Aslamjon Ortikov left Thailand with the wrong belt photo and the right kind of defiance. That is the strange cruelty of a five-round title fight decided by one card: a fighter can look untouched, feel vindicated, and still walk back to the hotel with the first blemish of his career attached to his name.
Friday night at Lumpinee Stadium was not a collapse, not a lesson delivered by a superior man, and certainly not the kind of defeat that empties a prospect out. Ortikov lost a split decision to Asadula Imangazaliev in the main event of The Inner Circle 20, with ONE’s vacant flyweight Muay Thai belt going to the man billed as “The Dagestan Ninja.” Two judges preferred Imangazaliev after five rounds. Ortikov, now 24-1, had to swallow the result.
The Uzbek’s frustration was easy to understand without turning it into a robbery campaign. His face told one part of the story: after 15 minutes with a dangerous striker, he did not look like a man who had been beaten up. Imangazaliev, meanwhile, was bloodied from the nose in the third after Ortikov found him with a punch. Scorecards, though, do not get written on cheekbones.

Aslamjon Ortikov loss in Bangkok leaves title debate alive
Ortikov’s first professional defeat landed in the most uncomfortable category for any fighter: close enough to argue, official enough to count forever. He did not rant, hide behind damage, or pretend the result could be reversed by repeating his case loudly. His post-fight tone was calmer than the circumstances probably deserved, built around acceptance rather than surrender.
He acknowledged that he believed he had done enough, pointing to the visual evidence on his own face and the damage he put on Imangazaliev. The only direct line worth preserving was the simplest one: “I did my best.” Everything after that sounded like a fighter trying to keep control of himself in the minutes after control had been taken from him by the judges.

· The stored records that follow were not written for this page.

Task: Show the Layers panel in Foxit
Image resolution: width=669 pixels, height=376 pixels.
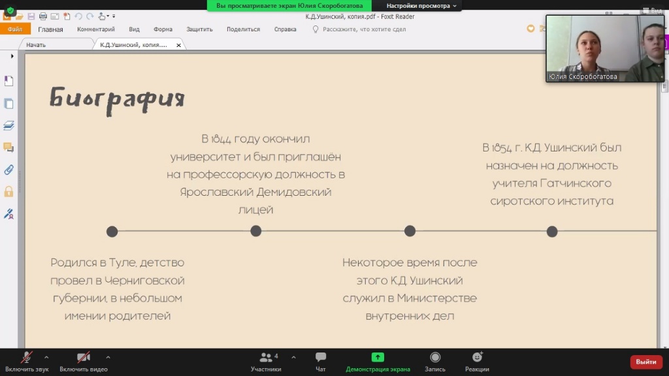Action: [x=8, y=125]
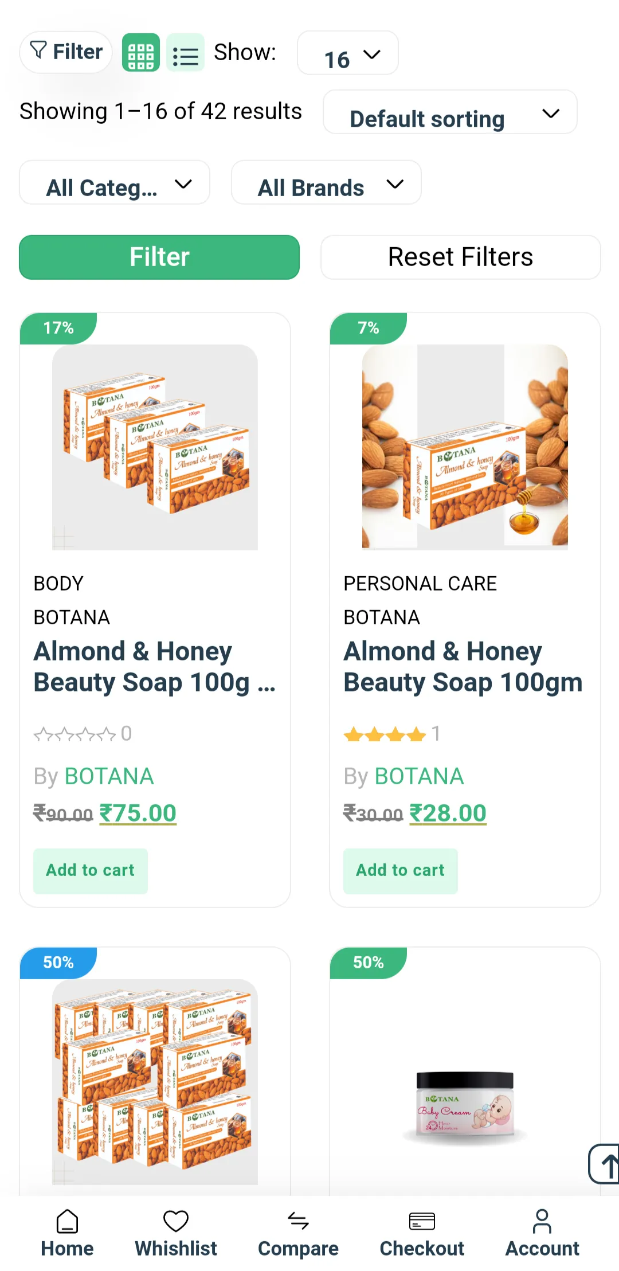Tap the scroll-to-top arrow icon
Image resolution: width=619 pixels, height=1271 pixels.
[x=605, y=1164]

Why the split decision still matters for ONE Championship
ONE now has Imangazaliev as its flyweight Muay Thai champion, but the manner of the win leaves Ortikov closer to a title picture than most fighters are after a loss. A clean defeat sends a man to the back of the line. A narrow five-round decision, especially one where the loser exits without visible damage and with a strong third-round moment, usually keeps the argument warm.
- Asadula Imangazaliev defeated Aslamjon Ortikov by split decision.
- The fight filled ONE’s open flyweight Muay Thai title slot.
- The fight headlined The Inner Circle 20 at Lumpinee Stadium in Bangkok.
- Ortikov’s professional record moved to 24-1 after the result.
Asadula Imangazaliev title win sets up a tense flyweight chase
Imangazaliev deserves the first line of the official history because he got the nod and the championship. Split decisions can become lazy shorthand for controversy, but they are also part of the job description in elite striking: small reads, late-round optics, ring control and clean connections can separate two men when neither one breaks. The champion survived Ortikov’s best arguments and left Bangkok with the belt.
For Ortikov, the useful question is not whether he feels wronged. It is how quickly he can turn a disputed night into another climb. He said his body was fine, and that matters more than pride in the short term because quick returns are built on health. If ONE wants a fresh title route, Imangazaliev can defend while Ortikov takes one contender fight; if the promotion wants heat, the rematch already has a reason to exist. Either way, flyweight Muay Thai is not done with this pairing.
| Fighter | Bangkok takeaway |
|---|---|
| Asadula Imangazaliev | Claimed ONE’s flyweight Muay Thai championship by split decision. |
| Aslamjon Ortikov | Took his first professional loss and moved to 24-1. |
| Key setting | The Inner Circle 20 main event at Lumpinee Stadium in Bangkok. |
| Fight distance | Five rounds, with two judges scoring for Imangazaliev. |
| Visible damage | Ortikov appeared largely unmarked; Imangazaliev bled from the nose in round three. |
| Next signal | Ortikov planned family time and comfort food before returning to training. |
There was a human detail in Ortikov’s exit that cut through the title noise: burgers, pizza, family, then back to work. Fighters often dress up disappointment as destiny because it sounds better on a microphone, but Ortikov did something more believable. He accepted the loss without accepting that it changed who he is. On Friday, June 26, at Lumpinee Stadium in Bangkok, Asadula Imangazaliev became ONE’s flyweight Muay Thai champion by split decision.